His little joke went over my head. The Benedictine was like holy syrup. It stung going down my throat and then my whole body went warm. I understood why it was made by monks. It was good. It brought me peace. I guess this part of the night is my fondest memory of George, the part of the night I can’t fully remember. I know we laughed a little. I found a broken guitar among his garbage pile and tried playing it. I think he appreciated that.
Eventually came that moment where you know the night’s over. I think he fell down. He said he was going to bed and I told him that I’d let myself out. I had no intention of driving. I just didn’t want to sleep on George’s garbage. As I walked towards my car, I noticed the driver’s side door wide open. “I don’t remember leaving it like that,” I thought. I looked inside and the radio was stolen. The thief or thieves got in by cutting the canvas roof. I remember smelling around my car to make sure it wasn’t used as a toilet. I was lucky. It was not. I didn’t know what to do, so I shut the door and went back to George’s place.
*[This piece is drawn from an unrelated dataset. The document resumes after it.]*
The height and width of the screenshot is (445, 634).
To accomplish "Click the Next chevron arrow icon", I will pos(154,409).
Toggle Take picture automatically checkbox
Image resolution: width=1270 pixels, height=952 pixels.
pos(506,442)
His door was open.
T: Somebody broke into my goddamn car George! Can you believe that shit? Can you fucking believe it?
G: Yes, I believe it!
T: This wouldn’t have happened if I didn’t come here, you know? I blame Any Four Words.
G: I blame the Mexicans.
T: I blame Nowak.
G: There’s something you should know.
T: What?
G: Nowak isn’t real. I made him up.
T: What?
G: Nowak does not exist.
T: Whatever you say George. You wouldn’t have a car radio somewhere in this shit heap of garbage, would you?
G: Why don’t you look around.
I had nothing better to do, so I looked and found nothing. After I gave up, I glanced over at George and noticed he had dozed off. For the second and last time, I let myself out. I got into my car and tried to sleep. Part of the canvas roof hung down allowing the wind to blow in. I found it peaceful (at least at that particular moment) and I went to sleep.
And now George Creel is dead. I guess he drowned? Well, who knows what killed him. It could have been Any Four Words. It could have been Nowak. It could have been the Cubs because they lost, you know? The Cubs lost. They didn’t win.
Anyway, George Creel is dead, the guy who wrote about dead men.